That's so sad Taz but lovely that you made him warm and comfortable before he was euthanased, as the alternative, like you said was to spend his last days hungry and in pain.
Three sad bird tales to tell I'm afraid. Two were down to my cat who normally takes no interest in catching birds.
Hubby and I have enjoyed watching a pair of blackbirds nest building in our hedge. My husband shouted me one morning when he went downstairs to tell me there was a dead bird in the dining room. It was a male blackbird and what looked like a thousand feathers everywhere. I was so upset and couldn't bring myself to speak to my cat for hours ( not that she understood)
Then earlier this week, the same thing but just small feathers and no remains. I am now locking the cat flap at night as I think just after dawn is danger time at this time of year.
She is a lazy cat who rarely leaves the house and never leaves our garden but the hunting instinct seems to have kicked in this year I'm sad to say.

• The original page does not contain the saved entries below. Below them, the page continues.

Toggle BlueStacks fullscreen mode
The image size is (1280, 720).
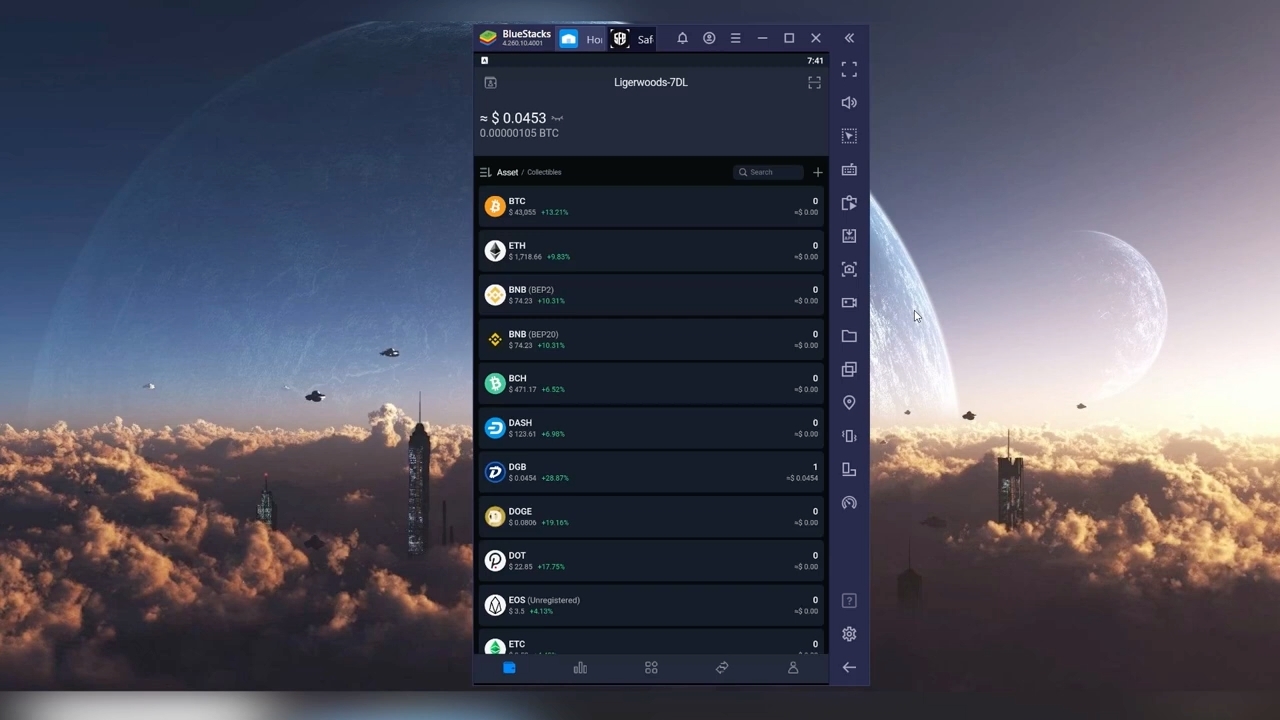click(849, 70)
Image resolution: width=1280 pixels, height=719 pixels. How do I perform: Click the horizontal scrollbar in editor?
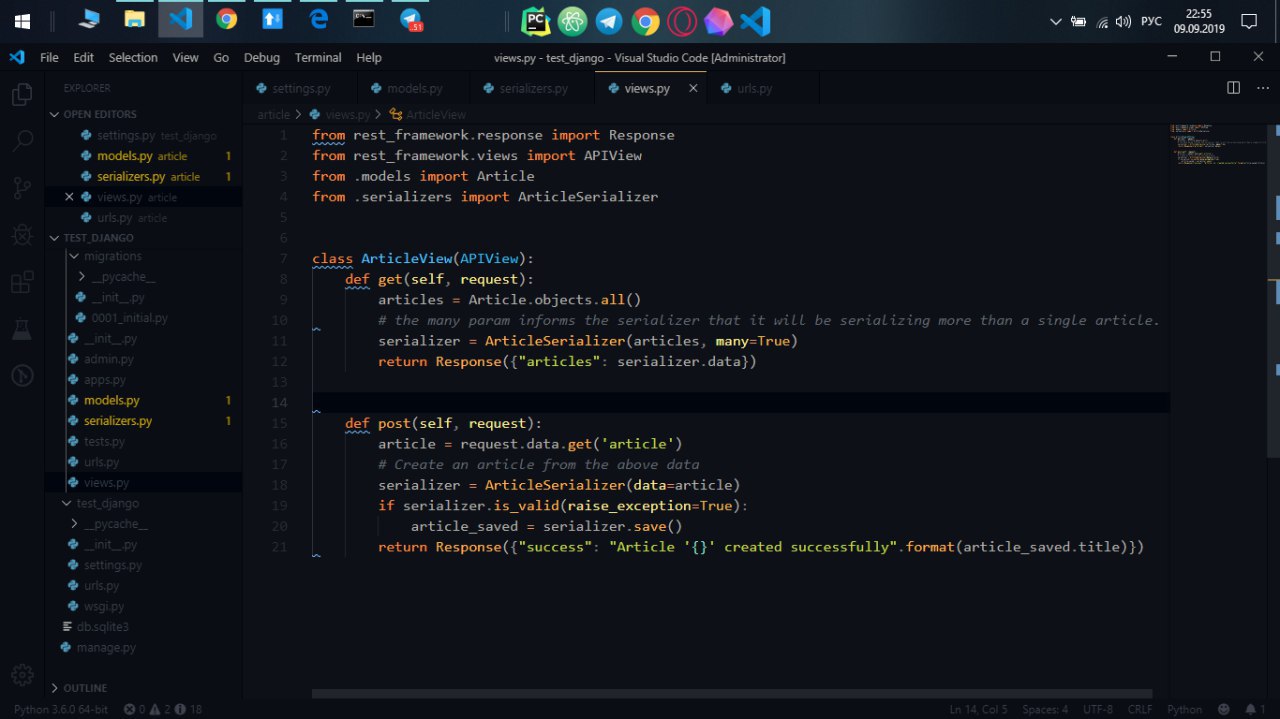click(x=731, y=693)
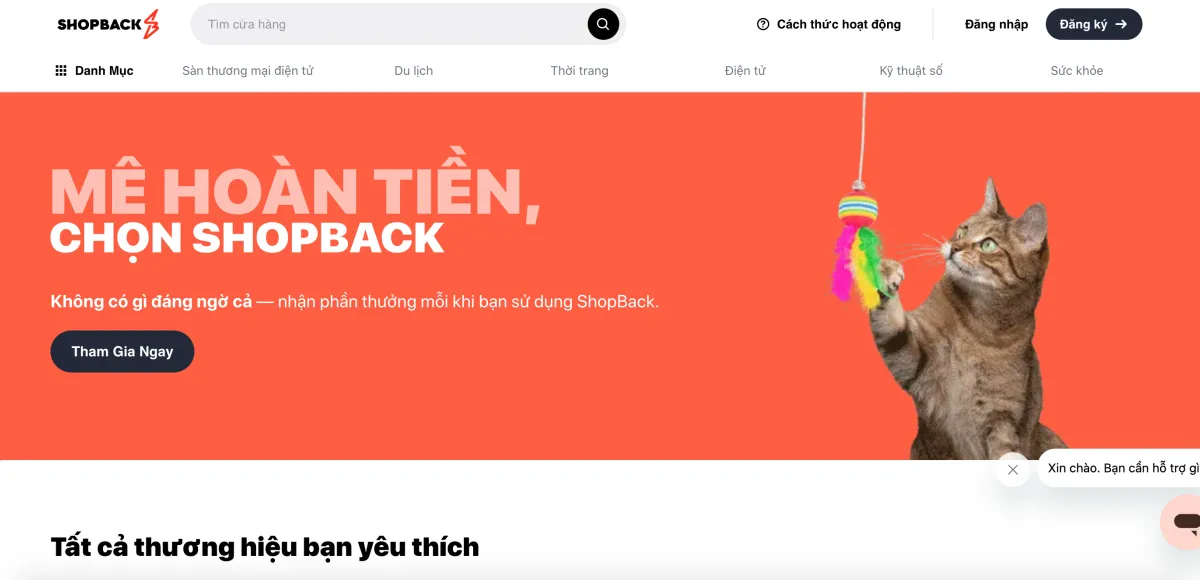Click the Đăng nhập link

pos(996,24)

The third sad thing happened on the allotment. I had noticed that whenever I approached the two incinerator barrels, I disturbed a small bird that appeared to fly up from the ground but too fast for me to identify. I mentioned it to my husband and I took a good look around the area and in both incinerators. I also moved a pile of dry green stuff that was piled nearby in case the bird was in there. I couldn't see any sign of a nest. A few days later I went up to join my husband on the allotment and he said he had something sad to tell me. He was tidying up and tipped the contents of the small incinerator into the larger one. Too late he spotted a nest with five eggs fall from the bottom of the small incinerator and break as they fell into the large one. We were both upset about it and I couldn't stop thinking about the hours that little bird had spent building the nest and caring for the eggs. I hadn't seen the nest because the bird had been flying up underneath the bottom of the incinerator where holes had been burned through.